Making Humanities in the Digital: Embodiment and Framing in Bichitra and Indiancine.ma
The growth of the internet and digital technologies in the last couple of decades, and the emergence of new ‘digital objects’ of enquiry has led to a rethinking of research methods across disciplines as well as innovative modes of creative practice. This chapter authored by Puthiya Purayil Sneha (published in 'Making Things and Drawing Boundaries: Experiments in the Digital Humanities' edited by Jentery Sayers) discusses some of the questions that arise around the processes by which digital objects are ‘made’ and made available for arts and humanities research and practice, by drawing on recent work in text and film archival initiatives in India.

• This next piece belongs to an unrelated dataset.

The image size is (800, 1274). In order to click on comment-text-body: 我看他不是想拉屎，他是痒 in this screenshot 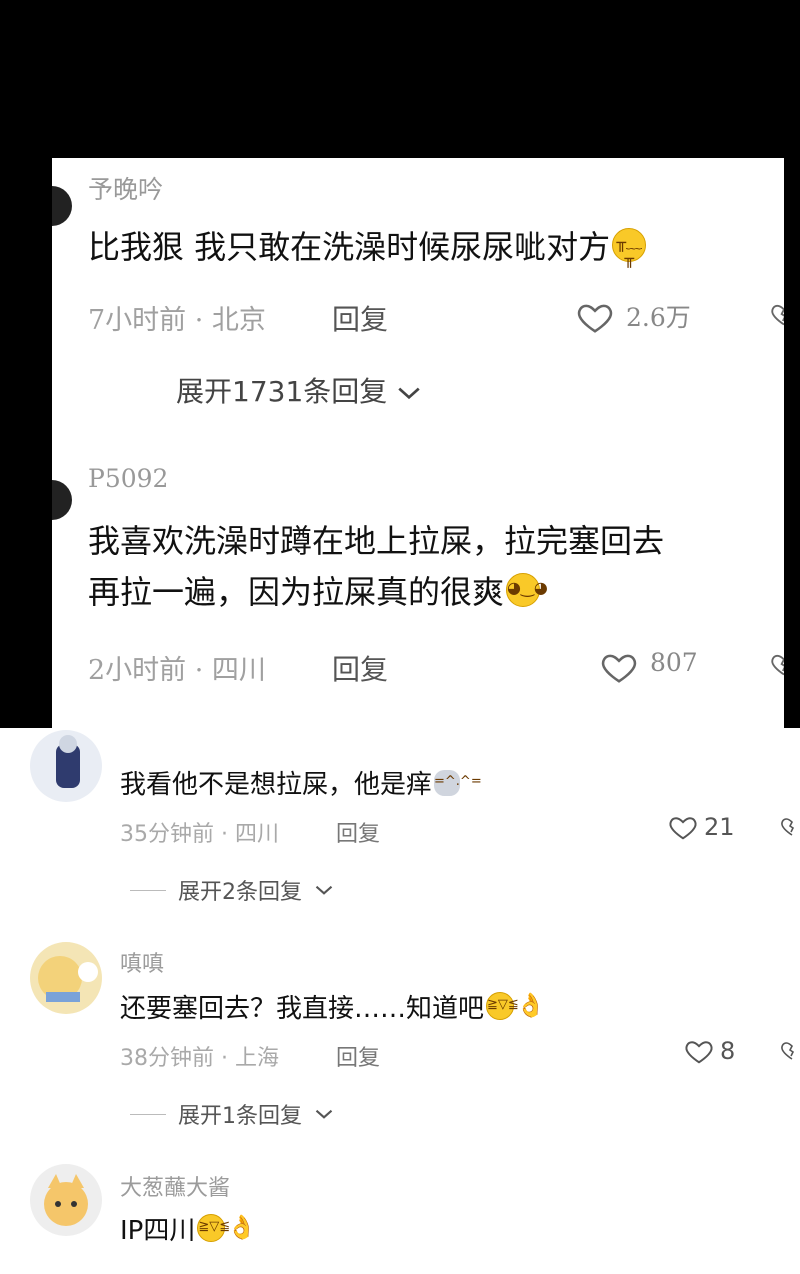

Through an exploration of an online film archive, Indiancine.ma, and a digital variorum of Rabindranath Tagore’s works, Bichitra, developed at Jadavpur University, Kolkata, the chapter engages with the processes of making and studying digital objects as creative and analytical, affective, and embodied. Drawing also on observations from a study on mapping digital humanities work in India, the chapter explores conceptual and material processes of the digital to understand how they affect research and practice in the humanities. These also allow for a new perspectives to understand the condition of digitality we inhabit today, as well as the possibilities it offers for the humanities.
This chapter authored by Puthiya Purayil Sneha was published in Making Things and Drawing Boundaries: Experiments in the Digital Humanities (2017), edited by Jentery Sayers, University of Minnesota Press, Minneapolis, London.